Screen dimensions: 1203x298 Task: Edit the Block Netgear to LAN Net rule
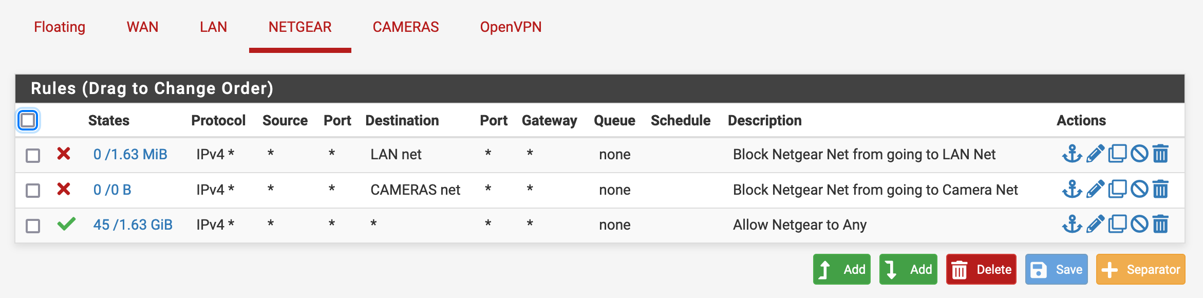pyautogui.click(x=1095, y=154)
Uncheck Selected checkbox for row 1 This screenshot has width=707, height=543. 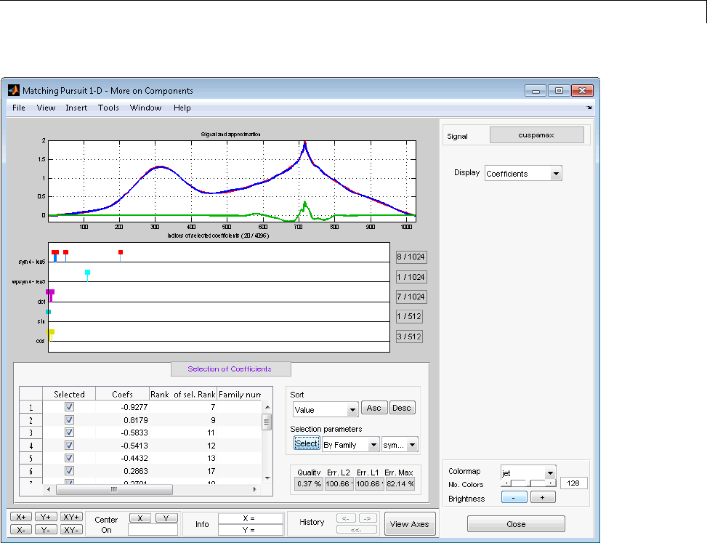coord(69,408)
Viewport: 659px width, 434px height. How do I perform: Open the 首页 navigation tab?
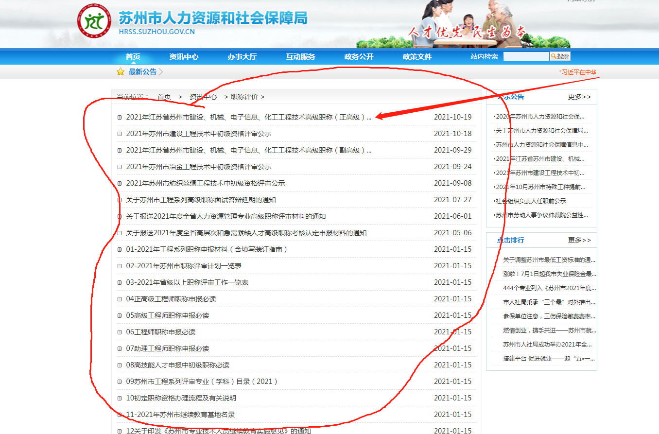(x=133, y=56)

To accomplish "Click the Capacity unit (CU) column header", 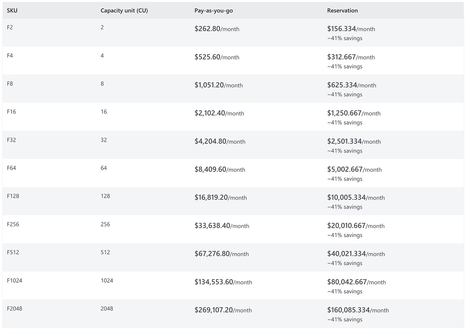I will point(124,11).
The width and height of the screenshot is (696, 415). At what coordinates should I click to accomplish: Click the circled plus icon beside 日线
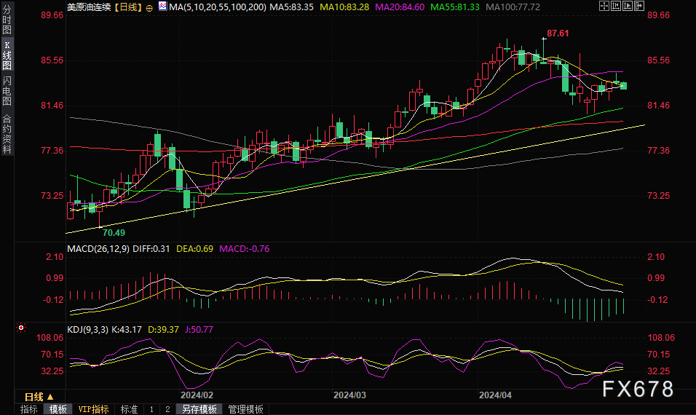coord(149,7)
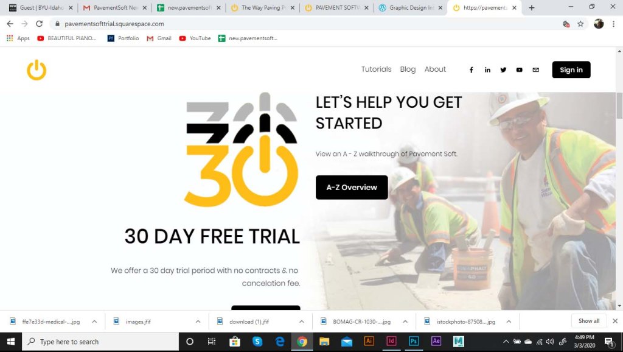This screenshot has width=623, height=352.
Task: Visit the Twitter icon link
Action: click(503, 70)
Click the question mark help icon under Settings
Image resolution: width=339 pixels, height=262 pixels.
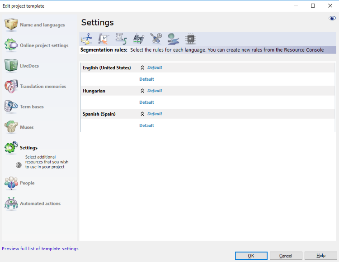click(x=19, y=165)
------------------------------------
Exactly repeat every line from the line that includes "Click the question" to the end of the listing, and nothing else, leaving pictures out.

Click the question mark help icon under Settings
Image resolution: width=339 pixels, height=262 pixels.
click(x=19, y=165)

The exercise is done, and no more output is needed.